Won’t you do that for your children? Oh, I know you are – that’s why you are here. You are doing a good thing. I bless you and the Lord honors you for it. Let’s help our children grow deep spiritual roots.
And third, dear friends, that with the challenge comes a promise. Growing roots deep in the Lord has great rewards to it. Let’s look at today’s scripture to see some of those rewards. From the lesson from the prophet Jeremiah – what happens to someone whose faith and trust are in the Lord, whose trust is the Lord? Take a look at verse 8, chapter 17:
“They shall be like a tree planted by water, sending out its roots by the stream.” What happens to people like that? “It shall not fear when heat comes” – and does heat ever come! Does the stormy, oven-like, fiery blast of heat come our way, to challenge our faith, to challenge our stability, to challenge us in every way! A person whose roots run deep in the Lord shall not be moved when the heat comes, whatever the heat may be for you.
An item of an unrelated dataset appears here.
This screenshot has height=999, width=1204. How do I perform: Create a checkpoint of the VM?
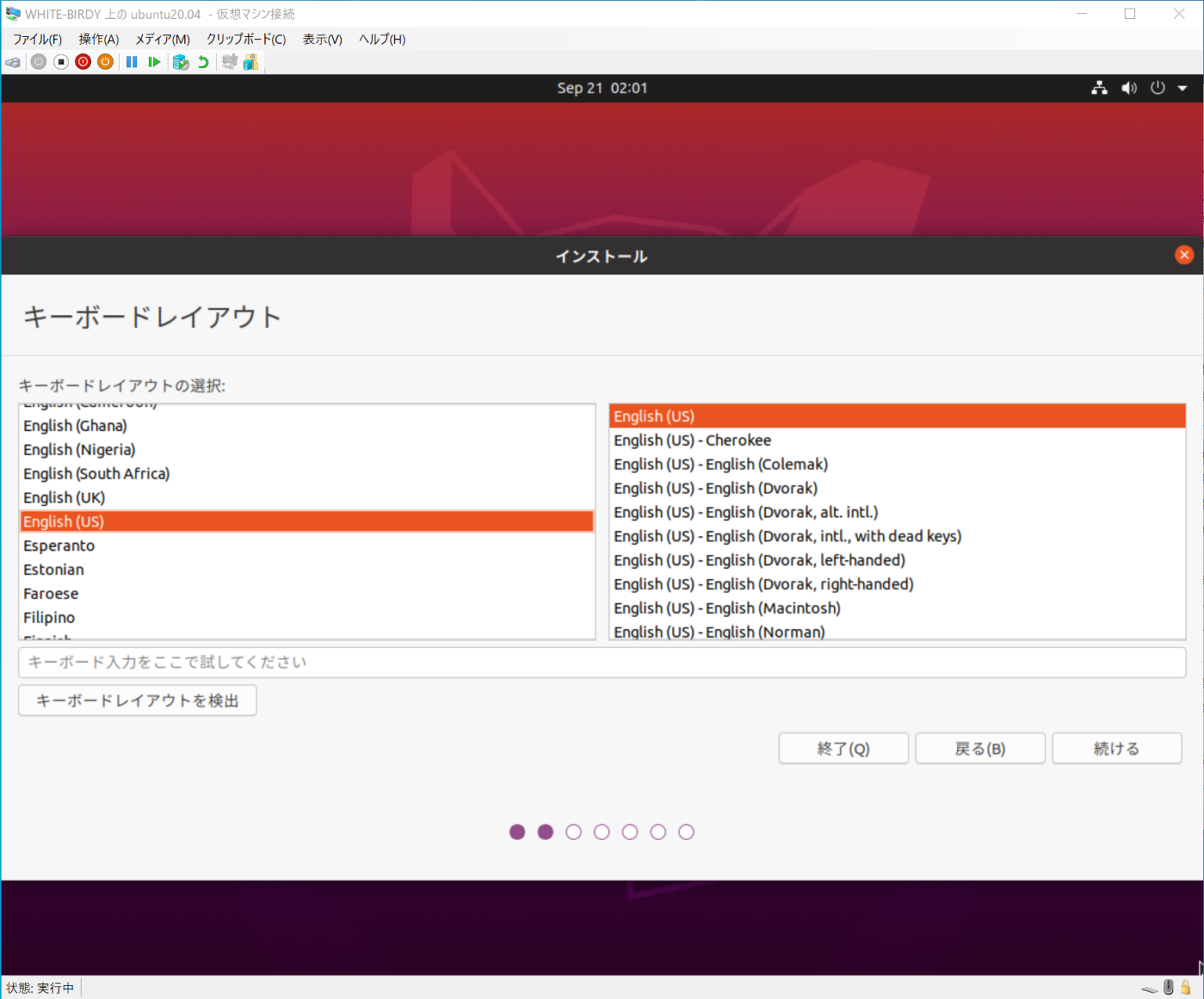click(x=180, y=62)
Second, its leaves shall stay green.” What does that mean? I think that means that you are going to be looking good. No matter what age, no matter what condition, if you are a person of faith, you’re looking good. Have you ever known a person in his nineties who had a sparkle of energy about him, who had that special twinkle in the eye that let you know there was something solid in his soul? I have. I’ll bet you have, too.
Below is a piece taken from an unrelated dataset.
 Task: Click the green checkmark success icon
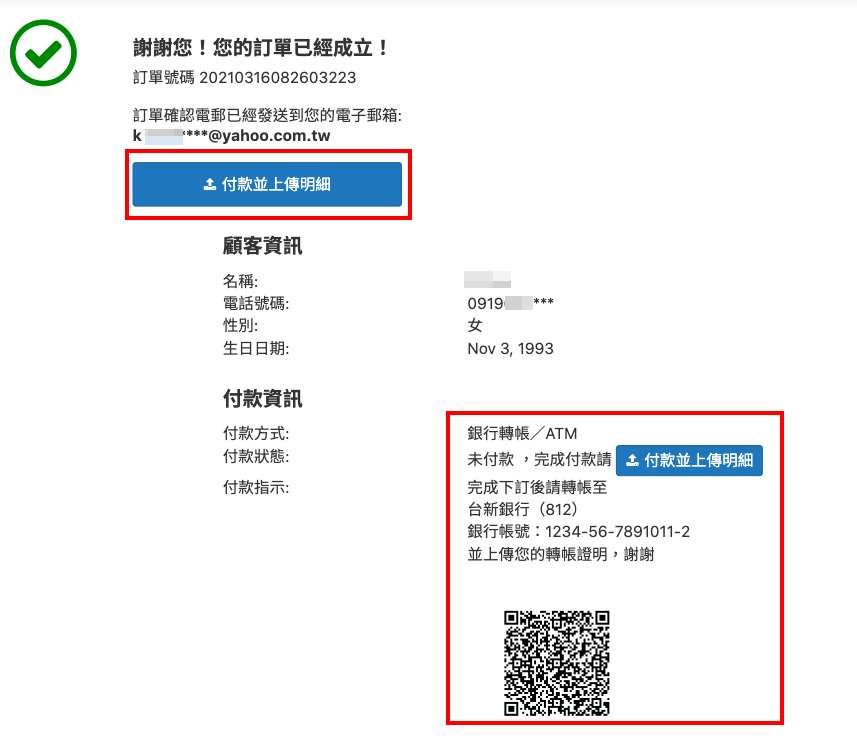[x=43, y=53]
Does anybody here remember Joel Nystrom? Joel Nystrom was one of the founding members of this church. He and his wonderful wife Doris always had the sparkle of the Lord in their eyes. There was something bright and youthful and fresh about them, no matter their age. They died in their late nineties, both of them, but there was always a freshness, a green-ness if you will, about them.
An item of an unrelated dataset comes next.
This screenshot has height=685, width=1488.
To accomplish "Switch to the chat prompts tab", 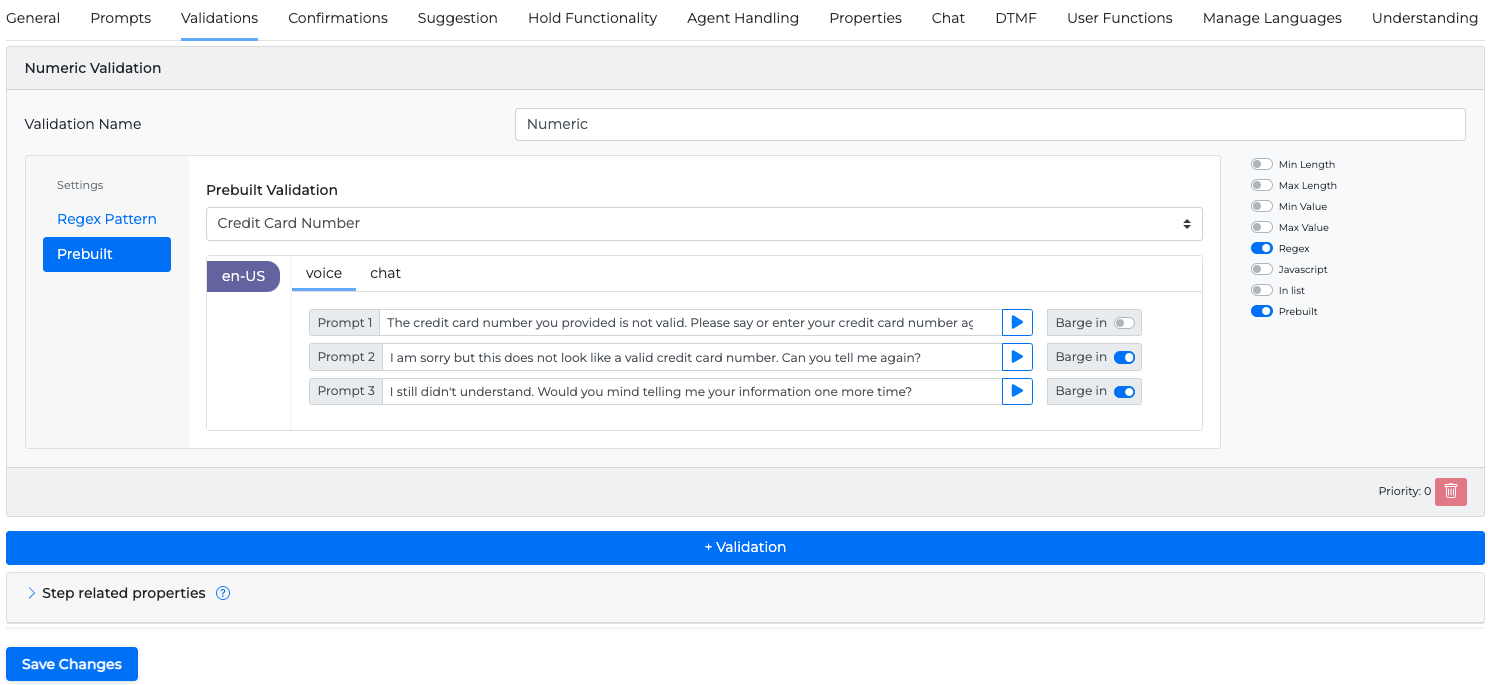I will pyautogui.click(x=385, y=273).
“In the year of drought it is not anxious.” When things are tough, our spirits are calm. “And it does not cease to bear fruit.” Whether from a hospital bed, whether from standing up or sitting down, the person of faith does good things and makes the world a better place.
So, my dear friends, my invitation to you is this: keep your roots deep and strong in the Lord. Pray every day. Worship every week. Practice the keys of Christian living, and you will have the rewards of a person rooted and grounded in Christ. I’d like to conclude our sermon today with a prayer. Would you pray with me?
Dear Lord our God, in this moment of consecration and dedication, we are devoting ourselves to You. We’re asking You to come into our hearts and deepen us in faith and love. Turn our hearts toward You, toward Your light. And if anyone here has not yet received Jesus as Lord and Savior, may this be the moment now. May this be the time when the seed breaks forth. Lord Jesus, we repent of our sins. We invite You to come into our lives, and we make You our Lord and Savior. Amen.
God bless you, my friends. God loves you. I do, too. Have a wonderful week. Amen.